All New End-to-End Forensic Tool: Digital Evidence Investigator

Written by ADF Solutions | Nov 1, 2016 4:00:00 AM

ADF Solutions, a leading provider of digital forensic and media exploitation tools, has released Digital Evidence Investigator (DEI), an end-to-end solution designed to streamline digital investigations. DEI has been built from the ground up and leverages ADF's proven track record of reducing forensic backlogs.

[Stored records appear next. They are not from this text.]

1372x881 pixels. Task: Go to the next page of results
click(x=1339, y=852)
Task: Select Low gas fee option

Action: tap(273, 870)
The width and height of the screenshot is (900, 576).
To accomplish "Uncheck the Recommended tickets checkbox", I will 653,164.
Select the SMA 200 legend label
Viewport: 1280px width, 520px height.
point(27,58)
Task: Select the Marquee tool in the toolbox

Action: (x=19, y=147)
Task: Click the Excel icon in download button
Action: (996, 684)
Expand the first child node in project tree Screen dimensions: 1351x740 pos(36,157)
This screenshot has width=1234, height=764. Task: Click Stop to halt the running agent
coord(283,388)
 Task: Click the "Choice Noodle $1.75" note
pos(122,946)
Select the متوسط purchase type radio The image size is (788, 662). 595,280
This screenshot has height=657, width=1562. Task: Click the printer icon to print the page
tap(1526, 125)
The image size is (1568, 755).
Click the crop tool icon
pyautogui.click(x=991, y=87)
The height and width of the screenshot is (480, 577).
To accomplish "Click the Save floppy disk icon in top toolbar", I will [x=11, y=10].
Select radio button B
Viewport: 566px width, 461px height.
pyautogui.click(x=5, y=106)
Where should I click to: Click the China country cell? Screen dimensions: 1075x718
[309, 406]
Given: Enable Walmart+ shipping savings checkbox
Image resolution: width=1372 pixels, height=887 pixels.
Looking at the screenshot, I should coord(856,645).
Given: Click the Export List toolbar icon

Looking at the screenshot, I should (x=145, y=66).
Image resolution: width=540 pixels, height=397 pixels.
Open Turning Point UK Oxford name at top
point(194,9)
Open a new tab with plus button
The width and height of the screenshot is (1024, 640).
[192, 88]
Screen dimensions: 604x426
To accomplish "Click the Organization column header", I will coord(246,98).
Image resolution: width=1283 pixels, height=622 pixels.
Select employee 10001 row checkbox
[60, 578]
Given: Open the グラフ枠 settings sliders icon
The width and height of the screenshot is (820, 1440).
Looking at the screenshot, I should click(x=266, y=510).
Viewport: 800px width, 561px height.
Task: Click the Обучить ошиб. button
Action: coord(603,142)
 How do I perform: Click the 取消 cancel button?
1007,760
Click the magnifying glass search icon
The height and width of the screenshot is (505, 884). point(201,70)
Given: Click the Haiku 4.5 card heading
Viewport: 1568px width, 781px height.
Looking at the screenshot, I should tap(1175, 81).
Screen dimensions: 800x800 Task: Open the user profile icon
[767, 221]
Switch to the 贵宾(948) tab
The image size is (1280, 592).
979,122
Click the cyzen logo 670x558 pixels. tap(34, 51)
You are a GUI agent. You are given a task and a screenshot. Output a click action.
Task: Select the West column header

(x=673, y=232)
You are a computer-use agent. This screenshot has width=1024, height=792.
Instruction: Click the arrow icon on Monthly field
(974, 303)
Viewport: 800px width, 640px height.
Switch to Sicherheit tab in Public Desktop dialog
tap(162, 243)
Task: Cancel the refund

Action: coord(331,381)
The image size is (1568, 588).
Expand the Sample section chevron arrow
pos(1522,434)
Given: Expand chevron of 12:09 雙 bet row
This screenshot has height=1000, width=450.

End-to-End Digital Investigations

DEI is an innovative solution that provides an end-to-end digital investigation process, making it easier for digital examiners to collect and analyze digital evidence. This fully automated tool has been designed with speed, scalability and ease of use in mind, ensuring that users can quickly recover social media, peer-to-peer file sharing, web browsing and email data alongside other file types. This means that examiners can minimize the amount of time spent on complex configurations, manual parsing of files, or running multiple scripts.

With its highly configurable artifact and file collection capabilities, DEI is a tool that can target relevant results, so examiners can cope with increasing caseloads. Moreover, DEI is designed to work seamlessly with ADF's field-based forensic tool, Triage-Investigator, providing a forensic ecosystem that allows labs to leverage investigators to process and triage computers and digital devices.

By streamlining the digital investigation process, DEI can help organizations to reduce forensic backlogs, improve the efficiency of their investigations, and ultimately, bring faster and more accurate results. With its ease of use, scalability, and targeted results, DEI is a must-have tool for digital examiners who need to conduct efficient and effective digital investigations.

"ADF customers played a key role in providing input on and feedback into the development of this digital investigation platform," said Raphael Bousquet, CTO and co-founder, ADF Solutions. "Digital examiners need tools that can find artifacts and files fast, are highly scalable, and can target relevant results to overcome the burden of increasing caseloads."